TEXTE DE PAGE:
>>>>

Cour d’appel de caen, 24 octobre 2023, n° RG 22/00257
Cour d’appel de caen, 24 octobre 2023, n° RG 22/00257

Type de juridiction : Cour d’appel

Juridiction : Cour d’appel de Caen

Résumé

La société D2N a engagé une saisie-attribution sur les paiements de lait dus à M. [D] en raison d’une créance de 85.640,60 €. En cessation de paiements, M. [D] a vu sa situation reconnue par le tribunal, qui a ouvert une procédure de redressement judiciaire. La conversion de cette procédure en liquidation a conduit à l’annulation de la saisie par le tribunal, décision contestée par D2N en appel. La cour d’appel de Caen a finalement infirmé le jugement initial, estimant que D2N n’avait pas prouvé sa connaissance de la cessation des paiements au moment de la saisie.

AFFAIRE : N° RG 22/00257 –

N° Portalis DBVC-V-B7G-G5M7

ARRÊT N°

JB.

<<<<

VOTRE TÂCHE:
Recopiez à l'identique, dans la décision de la cour d'appel de Caen ci-dessus, tout ce qui va de « Juridiction : Cour d’appel de » jusqu'à « de la saisie. ».

LISTE DES DONNÉES:
>>>>

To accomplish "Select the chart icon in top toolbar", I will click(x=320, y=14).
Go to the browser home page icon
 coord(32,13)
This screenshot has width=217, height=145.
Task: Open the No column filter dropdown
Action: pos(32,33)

<<<<
>>>>

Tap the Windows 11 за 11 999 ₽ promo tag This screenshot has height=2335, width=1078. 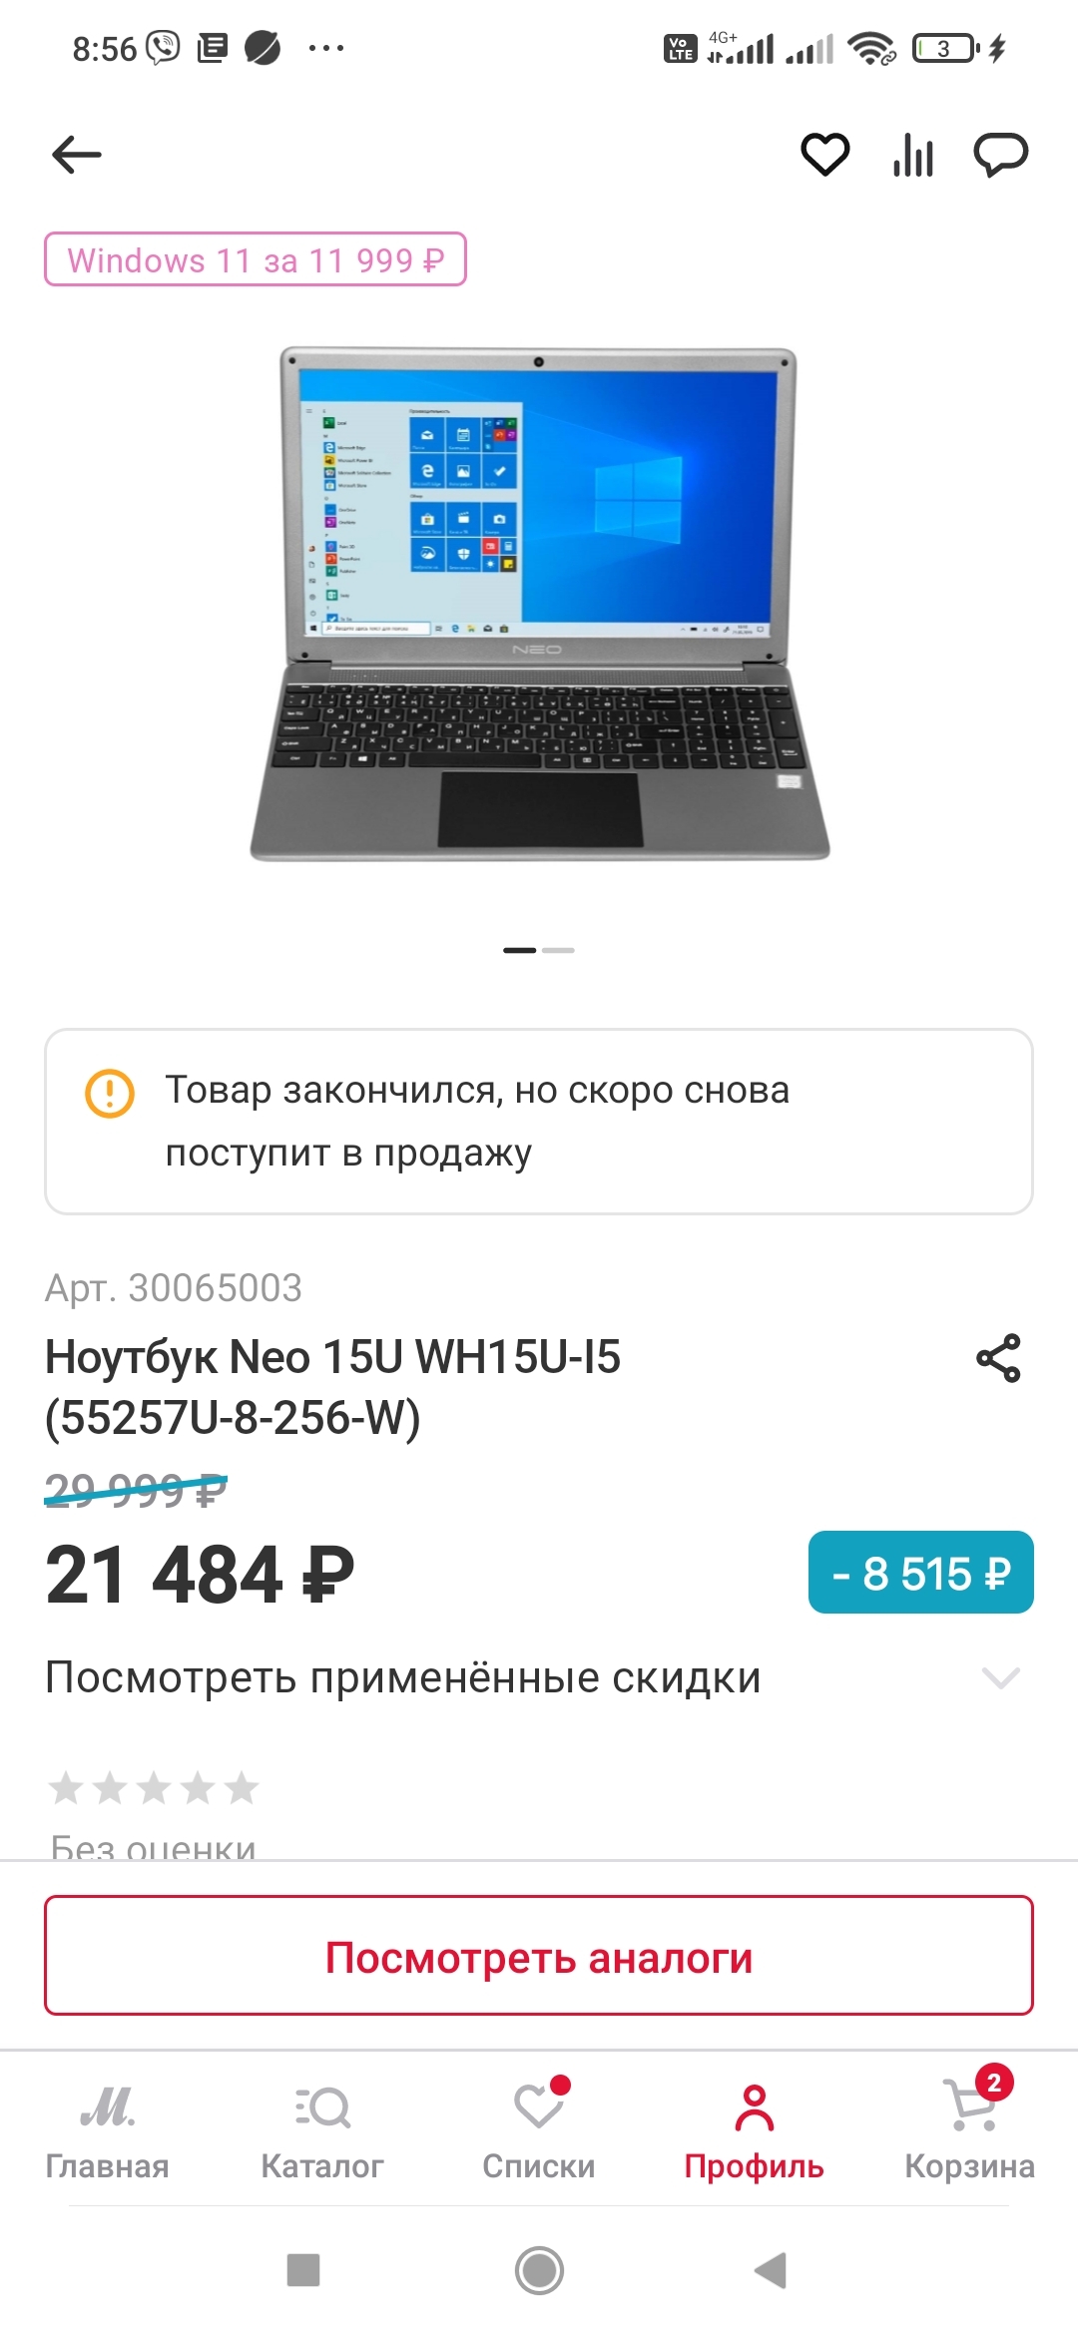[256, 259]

<<<<
>>>>

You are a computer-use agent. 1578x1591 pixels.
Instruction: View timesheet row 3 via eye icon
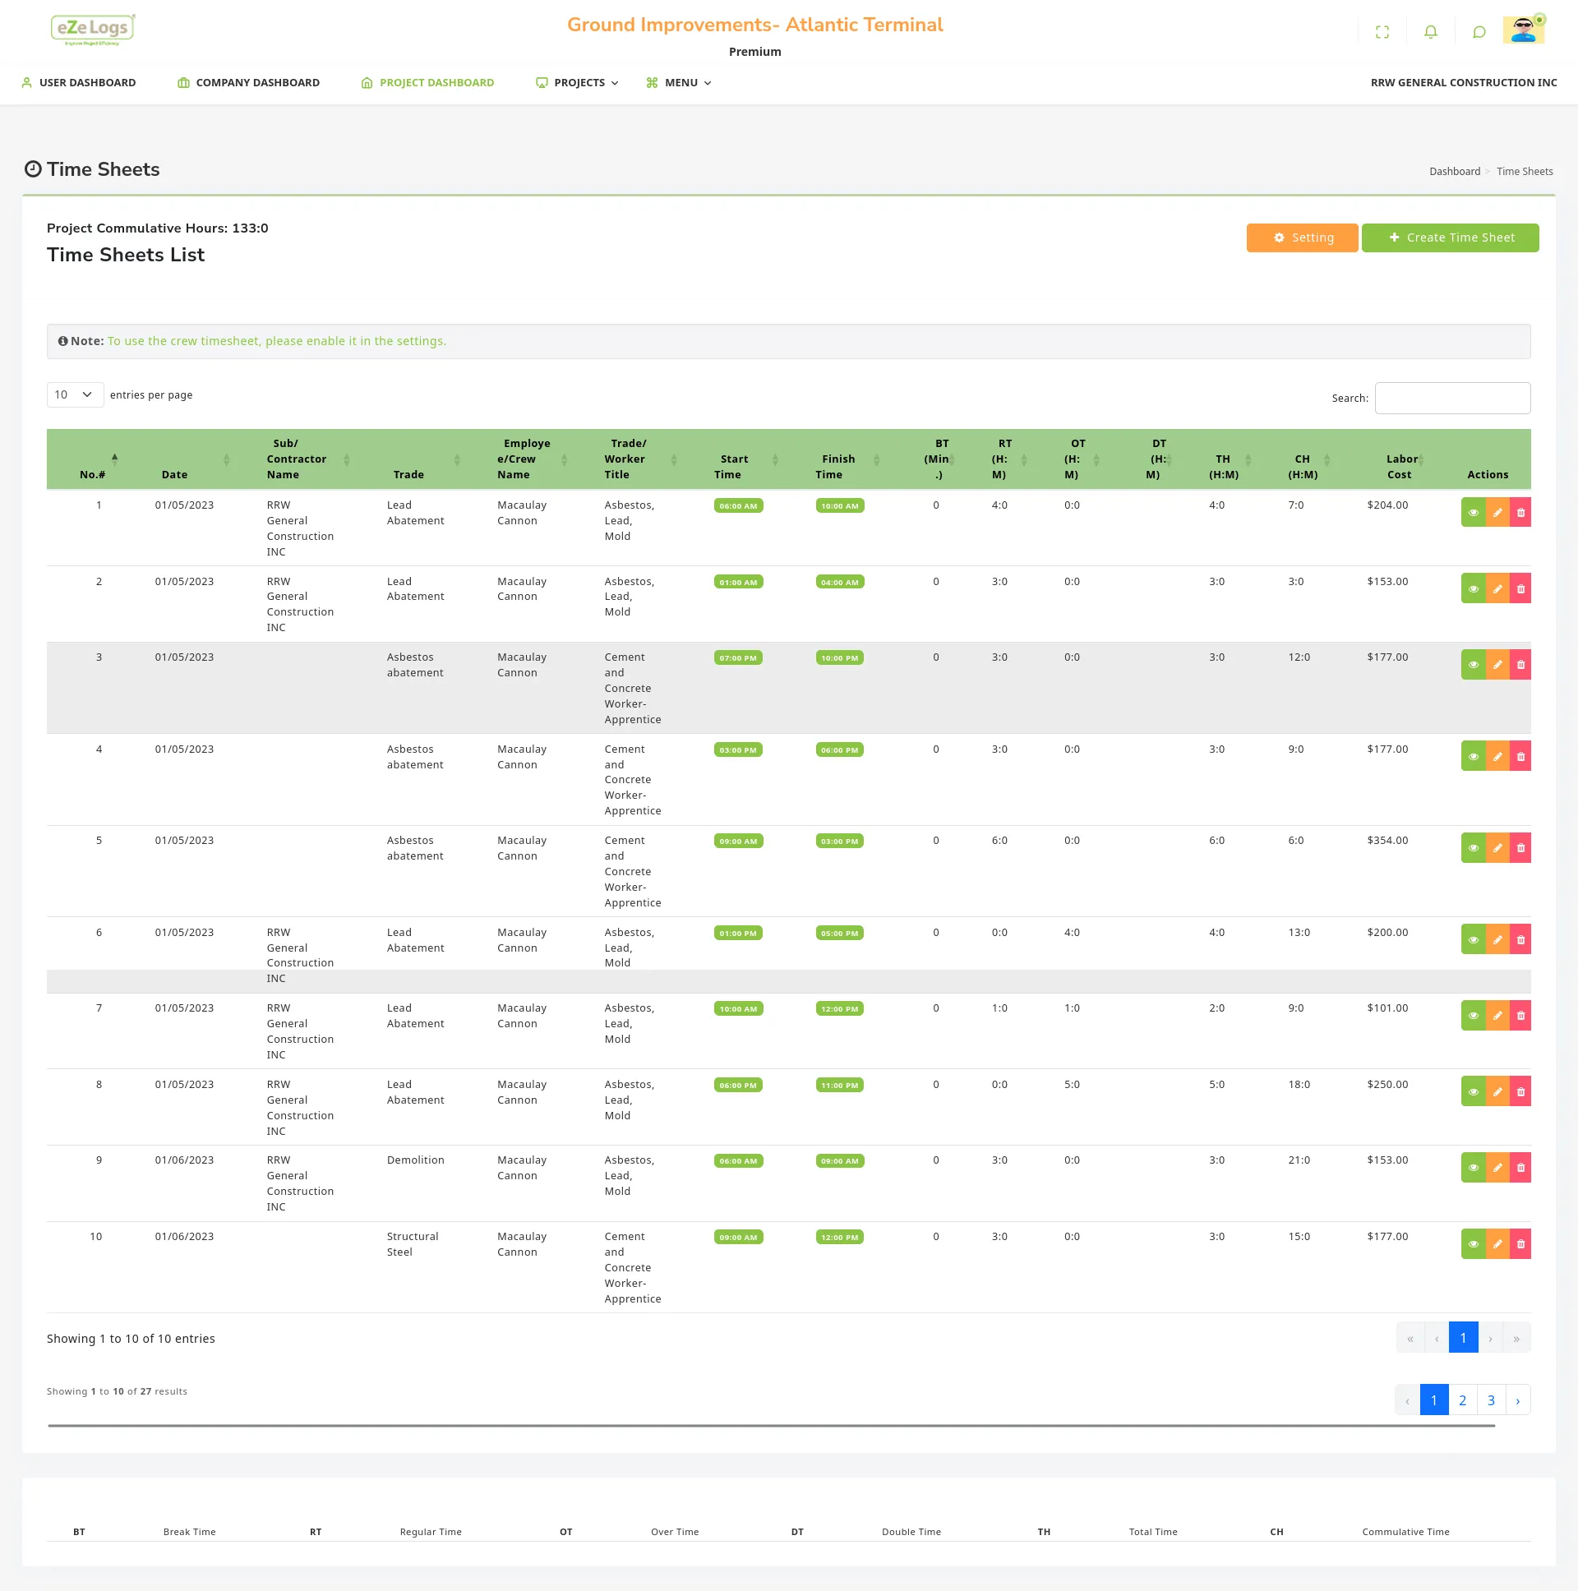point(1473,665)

<<<<

RÉSULTAT OBTENU:
Juridiction : Cour d’appel de Caen

Résumé

La société D2N a engagé une saisie-attribution sur les paiements de lait dus à M. [D] en raison d’une créance de 85.640,60 €. En cessation de paiements, M. [D] a vu sa situation reconnue par le tribunal, qui a ouvert une procédure de redressement judiciaire. La conversion de cette procédure en liquidation a conduit à l’annulation de la saisie par le tribunal, décision contestée par D2N en appel. La cour d’appel de Caen a finalement infirmé le jugement initial, estimant que D2N n’avait pas prouvé sa connaissance de la cessation des paiements au moment de la saisie.